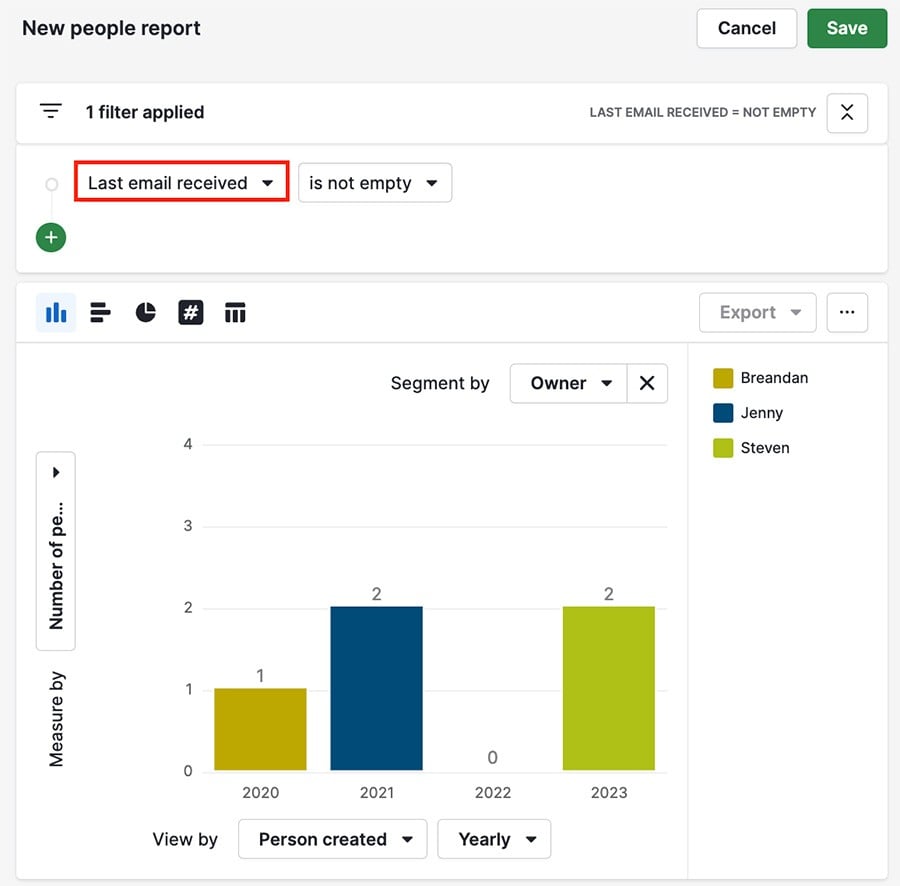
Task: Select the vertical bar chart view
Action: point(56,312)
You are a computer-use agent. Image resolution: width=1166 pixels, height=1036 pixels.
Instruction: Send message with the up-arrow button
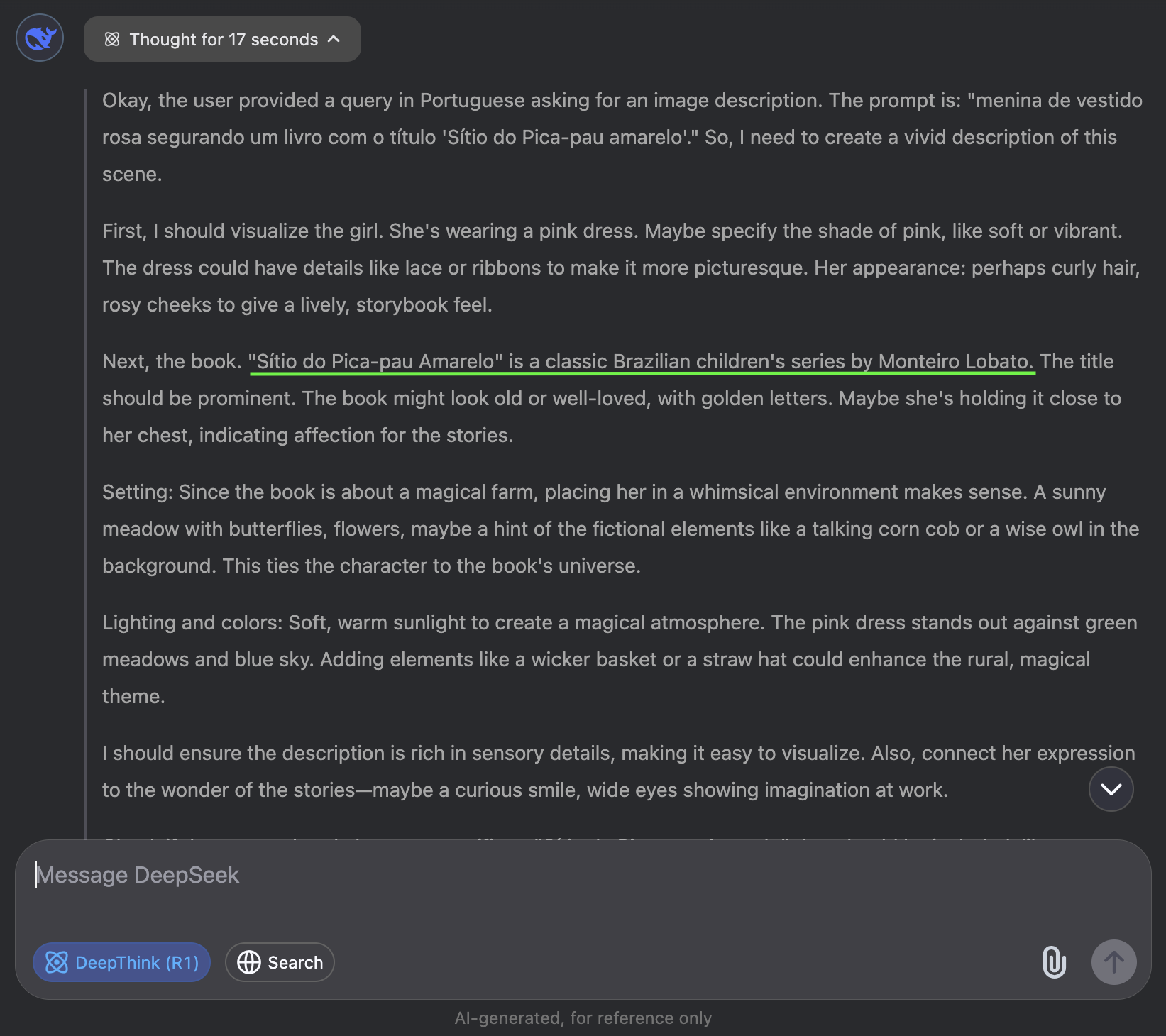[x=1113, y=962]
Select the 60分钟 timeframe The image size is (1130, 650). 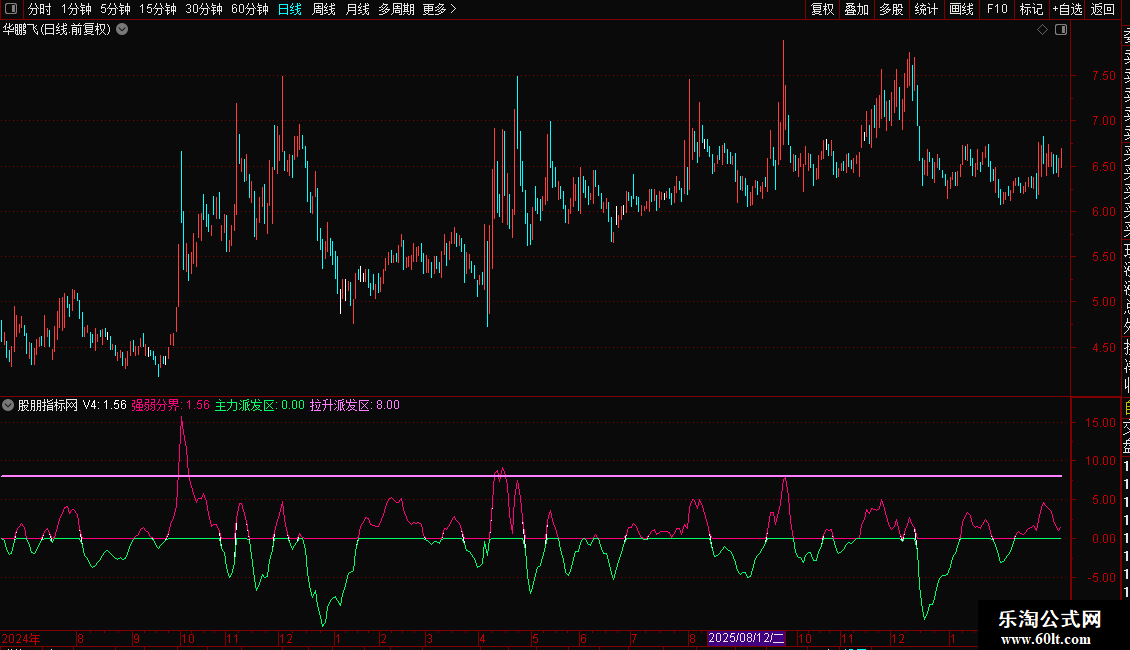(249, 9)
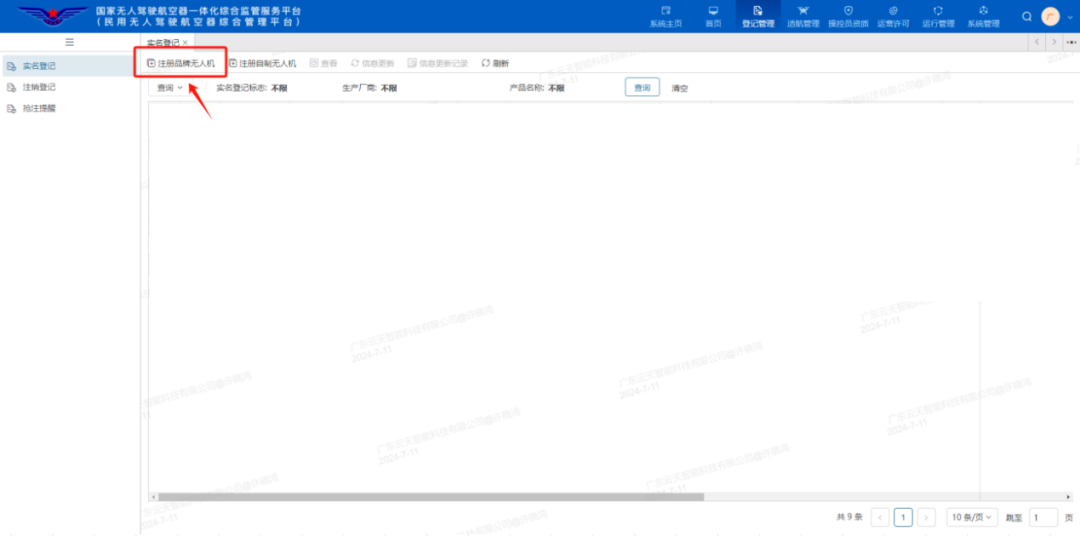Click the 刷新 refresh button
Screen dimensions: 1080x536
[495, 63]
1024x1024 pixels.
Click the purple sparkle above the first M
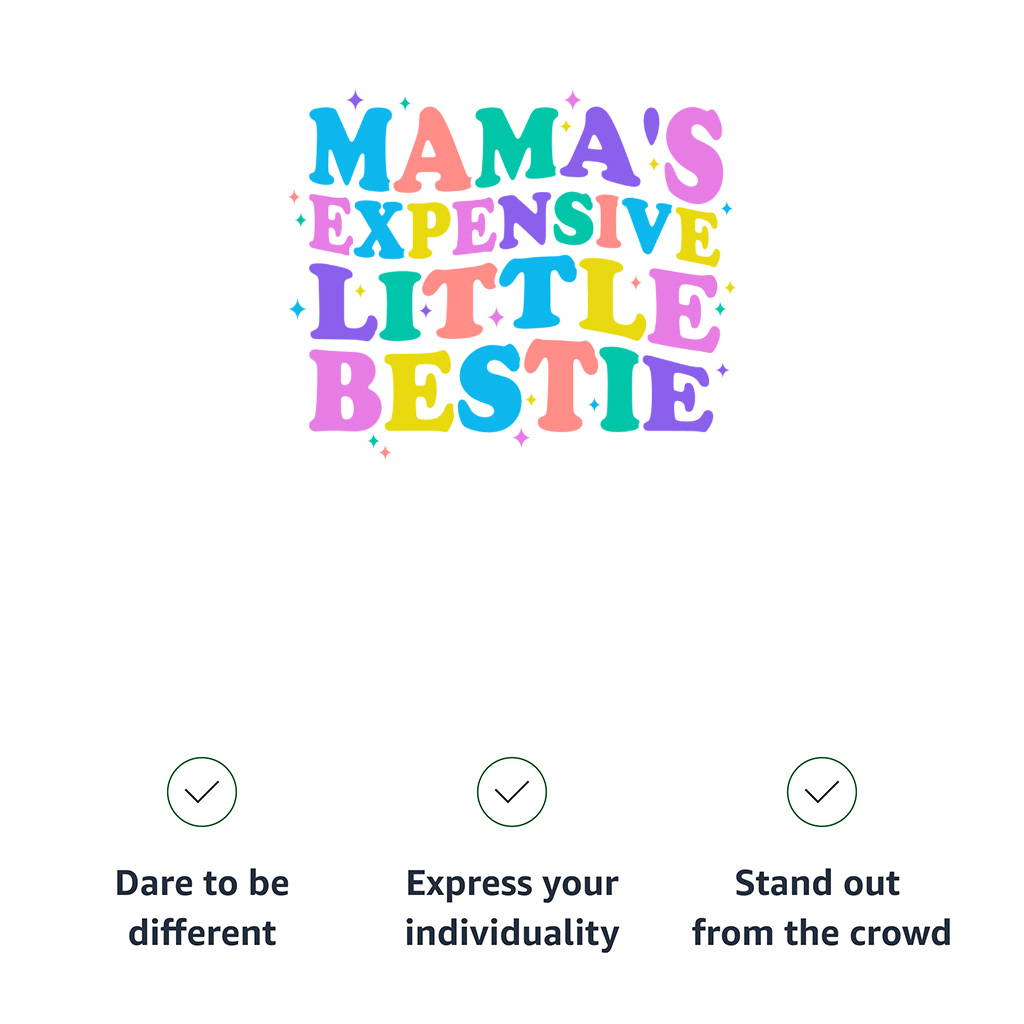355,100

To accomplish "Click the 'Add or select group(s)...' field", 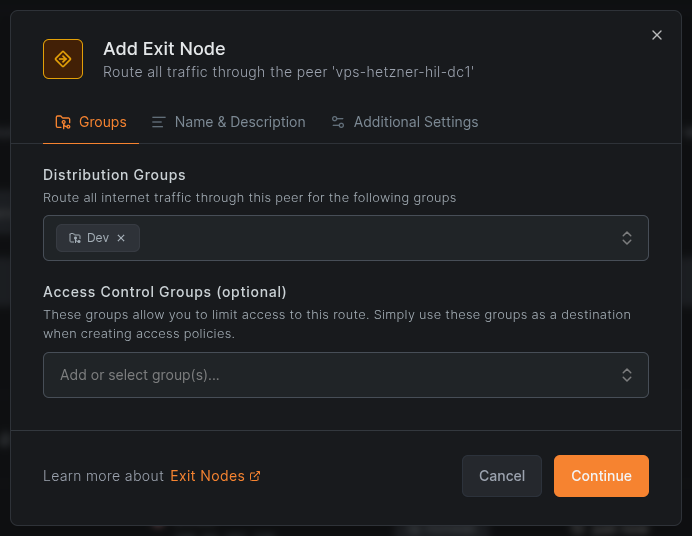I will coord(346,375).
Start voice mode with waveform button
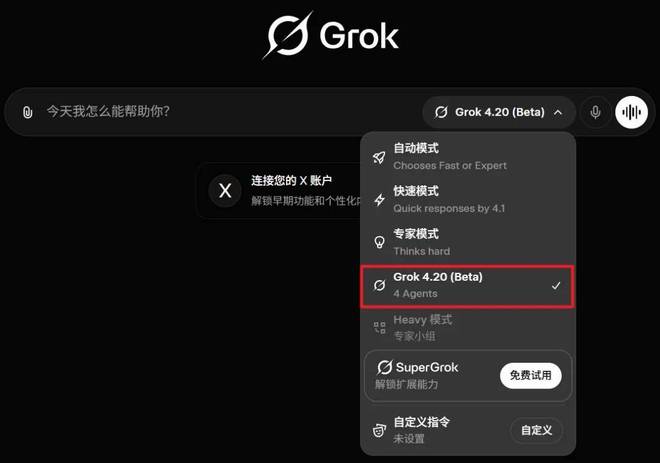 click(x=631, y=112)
================================
#### HOW TO COMPLETE THIS TASK:
Check each line above for the string "pixels" and copy every line that has it.

#### TASK RESPONSE:
You are a computer-use agent. Image resolution: width=1166 pixels, height=1036 pixels.
1024x1024 pixels.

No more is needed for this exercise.